That's the rueful sentiment displayed on one of my favorite sweatshirts. It pithily rfelects the frustration of avid readers faced with more reading material than they can possibly persue.

The only soultion is to be scrupulously selective. Don't read anything that confuses fact with fiction, such as most of the mainstream media. Eschew the ranting of tiresome right wing ideologues.

One of the best ways to create time for really useful books and magazines is to refrain from reading, watching or listening to anything about politics and politicians. Given the enomous space and time in the media devoted their legislative posturing, this frees up an amazing number of hours that would otherwise be lost.

Many people still believe we have a democracy, and that we shoud therfore follow closely the activities of our governments. After all, they argue, the policies the politicians favour and the laws and regulations they enact can affect our lives and livelihood, sometimes quite signifcantly. True enough. But, because these policies and laws are now  drafted by Wall Street boardrooms and the offices of the Business Council, their enactment in the legislatures has become a mere fomality. An anti-climax. Like Lola, what the corporations want these days, the corporations get. Their political lackeys see to that. And what the corporations want is rarely of an benefit to the rest of us.

To keep taking the politicians seriously, to treat them as anything but business flunkeys, serves only to sustain the illusion that it is they, not their corporate masters, who are responsible for all the economic and social ills being inflicted on us.

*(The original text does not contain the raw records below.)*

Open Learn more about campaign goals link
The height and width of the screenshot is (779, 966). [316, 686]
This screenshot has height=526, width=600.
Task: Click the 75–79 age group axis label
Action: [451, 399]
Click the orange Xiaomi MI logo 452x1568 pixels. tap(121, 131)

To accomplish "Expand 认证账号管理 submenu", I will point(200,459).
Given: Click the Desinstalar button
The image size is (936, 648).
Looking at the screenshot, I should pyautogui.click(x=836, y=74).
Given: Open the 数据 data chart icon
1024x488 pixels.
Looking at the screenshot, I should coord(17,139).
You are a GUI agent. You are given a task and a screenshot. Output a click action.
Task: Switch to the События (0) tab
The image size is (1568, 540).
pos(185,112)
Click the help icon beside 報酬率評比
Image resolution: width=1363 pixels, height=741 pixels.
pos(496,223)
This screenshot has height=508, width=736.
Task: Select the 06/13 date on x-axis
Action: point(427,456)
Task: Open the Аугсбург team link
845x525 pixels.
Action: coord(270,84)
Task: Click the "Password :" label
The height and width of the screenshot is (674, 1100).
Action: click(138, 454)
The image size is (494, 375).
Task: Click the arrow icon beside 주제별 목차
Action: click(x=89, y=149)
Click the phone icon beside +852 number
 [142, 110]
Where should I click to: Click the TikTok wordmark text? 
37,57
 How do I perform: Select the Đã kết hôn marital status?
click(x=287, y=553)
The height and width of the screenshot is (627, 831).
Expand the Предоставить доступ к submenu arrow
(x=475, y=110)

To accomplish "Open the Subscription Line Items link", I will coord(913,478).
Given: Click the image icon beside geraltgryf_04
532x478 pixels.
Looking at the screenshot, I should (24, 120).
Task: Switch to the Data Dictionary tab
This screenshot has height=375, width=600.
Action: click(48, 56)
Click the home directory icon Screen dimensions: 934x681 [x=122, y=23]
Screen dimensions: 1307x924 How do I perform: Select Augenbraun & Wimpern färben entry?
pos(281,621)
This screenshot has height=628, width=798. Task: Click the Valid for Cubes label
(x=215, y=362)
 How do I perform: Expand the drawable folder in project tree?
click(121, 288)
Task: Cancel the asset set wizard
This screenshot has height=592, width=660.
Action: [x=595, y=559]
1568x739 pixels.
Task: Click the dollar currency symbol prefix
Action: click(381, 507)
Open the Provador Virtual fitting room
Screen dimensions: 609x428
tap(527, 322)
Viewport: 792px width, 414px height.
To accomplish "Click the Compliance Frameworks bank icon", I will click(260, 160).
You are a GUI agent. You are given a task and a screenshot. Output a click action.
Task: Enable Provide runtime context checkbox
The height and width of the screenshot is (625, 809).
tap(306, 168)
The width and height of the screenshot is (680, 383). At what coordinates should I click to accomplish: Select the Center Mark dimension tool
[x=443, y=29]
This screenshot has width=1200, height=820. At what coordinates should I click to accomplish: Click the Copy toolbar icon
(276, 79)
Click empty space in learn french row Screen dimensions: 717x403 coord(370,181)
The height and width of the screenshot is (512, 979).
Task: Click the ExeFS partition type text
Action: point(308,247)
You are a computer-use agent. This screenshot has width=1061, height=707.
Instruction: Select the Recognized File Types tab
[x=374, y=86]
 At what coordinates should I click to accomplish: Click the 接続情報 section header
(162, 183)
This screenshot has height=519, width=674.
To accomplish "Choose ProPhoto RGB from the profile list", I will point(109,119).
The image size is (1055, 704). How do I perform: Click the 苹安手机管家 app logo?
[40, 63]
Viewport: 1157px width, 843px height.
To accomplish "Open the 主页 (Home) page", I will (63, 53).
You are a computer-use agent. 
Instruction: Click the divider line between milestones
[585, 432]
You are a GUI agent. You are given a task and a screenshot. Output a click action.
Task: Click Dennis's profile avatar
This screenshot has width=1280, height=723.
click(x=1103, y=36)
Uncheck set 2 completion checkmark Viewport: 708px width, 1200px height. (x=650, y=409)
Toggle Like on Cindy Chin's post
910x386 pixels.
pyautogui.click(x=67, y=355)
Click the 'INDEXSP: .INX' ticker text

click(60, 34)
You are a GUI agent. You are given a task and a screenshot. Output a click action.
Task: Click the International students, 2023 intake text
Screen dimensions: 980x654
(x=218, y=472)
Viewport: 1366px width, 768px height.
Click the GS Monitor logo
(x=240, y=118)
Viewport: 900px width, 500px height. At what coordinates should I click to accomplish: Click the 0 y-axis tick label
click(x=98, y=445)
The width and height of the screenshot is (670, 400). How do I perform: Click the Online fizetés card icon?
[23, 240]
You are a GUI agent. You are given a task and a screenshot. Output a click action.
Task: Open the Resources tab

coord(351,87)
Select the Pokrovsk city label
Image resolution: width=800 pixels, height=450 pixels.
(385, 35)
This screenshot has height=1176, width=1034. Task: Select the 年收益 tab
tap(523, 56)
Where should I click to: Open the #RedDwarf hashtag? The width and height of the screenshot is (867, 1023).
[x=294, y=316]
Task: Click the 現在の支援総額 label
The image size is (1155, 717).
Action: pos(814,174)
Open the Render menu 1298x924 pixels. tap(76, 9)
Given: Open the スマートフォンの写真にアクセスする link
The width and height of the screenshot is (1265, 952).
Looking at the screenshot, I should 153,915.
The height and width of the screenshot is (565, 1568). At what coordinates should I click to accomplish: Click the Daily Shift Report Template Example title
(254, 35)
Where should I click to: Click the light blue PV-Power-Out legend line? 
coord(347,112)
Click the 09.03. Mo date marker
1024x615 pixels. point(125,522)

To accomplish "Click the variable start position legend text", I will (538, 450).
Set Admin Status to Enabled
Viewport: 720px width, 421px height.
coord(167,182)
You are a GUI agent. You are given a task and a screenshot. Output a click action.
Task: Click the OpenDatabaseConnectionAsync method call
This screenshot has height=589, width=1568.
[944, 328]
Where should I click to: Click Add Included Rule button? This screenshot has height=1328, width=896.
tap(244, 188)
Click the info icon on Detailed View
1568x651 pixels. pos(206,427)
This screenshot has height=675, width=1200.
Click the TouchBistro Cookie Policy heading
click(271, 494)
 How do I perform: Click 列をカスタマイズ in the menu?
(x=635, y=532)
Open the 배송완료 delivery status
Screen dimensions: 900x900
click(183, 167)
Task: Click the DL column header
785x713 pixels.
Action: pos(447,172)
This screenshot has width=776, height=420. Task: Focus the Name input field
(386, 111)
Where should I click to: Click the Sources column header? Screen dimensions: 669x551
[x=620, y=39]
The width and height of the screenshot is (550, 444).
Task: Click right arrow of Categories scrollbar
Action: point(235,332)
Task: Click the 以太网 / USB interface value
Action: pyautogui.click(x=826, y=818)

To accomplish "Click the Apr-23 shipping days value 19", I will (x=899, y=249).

Granted, there is some entertainment value in the antics of the people we elect to neglect our needs and pass our tax payments on to the bankers and CEOs. Their pretension that it is the voters they serve, not their corporate masters, has its laughable aspects. Their bombast and blustering can be amusing. So can their elaborate attempts to disguise their servile adherence to the corporate agenda.

As long as you know that the legislative debates, the committee hearings, the election promises, and all other politcal activities are now theatrical events, divorced from reality, no harm(other then wasting time) is done by reading about them or watching them on television.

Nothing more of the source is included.